Less than two weeks after more than 177 million LinkedIn user passwords surfaced, security researchers have discovered three more breaches involving MySpace, Tumblr, and dating website Fling that all told bring the total number of compromised accounts to more than 642 million.
“Any one of these 4 I’m going to talk about on their own would be notable, but to see a cluster of them appear together is quite intriguing,” security researcher Troy Hunt observed on Monday. The cluster involves breaches known to have happened to Fling in 2011, to LinkedIn in 2012, and to Tumblr 2013. It’s still not clear when the MySpace hack took place, but Hunt, operator of the Have I been pwned? breach notification service, said it surely happened sometime after 2007 and before 2012. He continued:
There are some really interesting patterns emerging here. One is obviously the age; the newest breach of this recent spate is still more than 3 years old. This data has been lying dormant (or at least out of public sight) for long periods of time.

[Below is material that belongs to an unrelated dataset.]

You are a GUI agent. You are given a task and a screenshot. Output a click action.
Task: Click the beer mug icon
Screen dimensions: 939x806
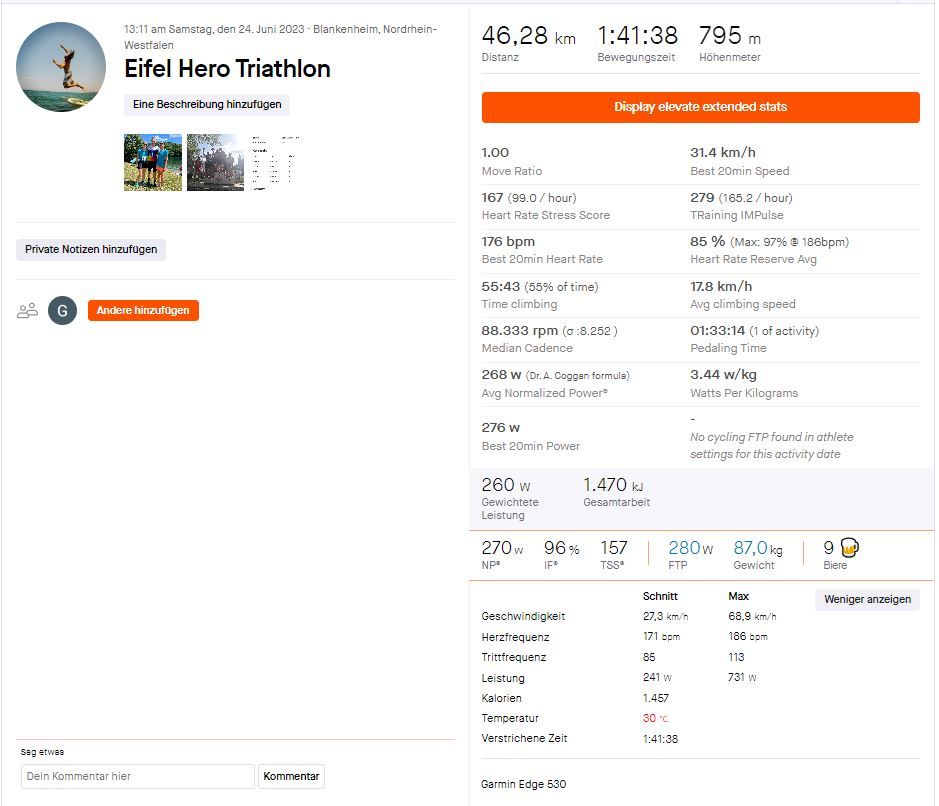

The other is the size and these 4 breaches are all in the top 5 largest ones HIBP has ever seen. That’s out of 109 breaches to date, too. Not only that, but these 4 incidents account for two thirds of all the data in the system, or least they will once MySpace turns up.
Then there’s the fact that it’s all appearing within a very short period of time – all just this month. There’s been some catalyst that has brought these breaches to light and to see them all fit this mould and appear in such a short period of time, I can’t help but wonder if they’re perhaps related.
All four of the password dumps are being sold on a darkweb forum by peace_of_mind, a user with 24 positive feedback ratings, two neutral ratings, and zero negative ratings. That’s an indication the unknown person isn’t exaggerating the quality of the data. The megabreach trend is troubling for at least a couple of reasons. First, it demonstrates that service providers are either unable to detect breaches or are willing to keep them secret years after they’re discovered. Second, it raises the unsettling question where the trend will end, and if additional breaches are in store before we get there?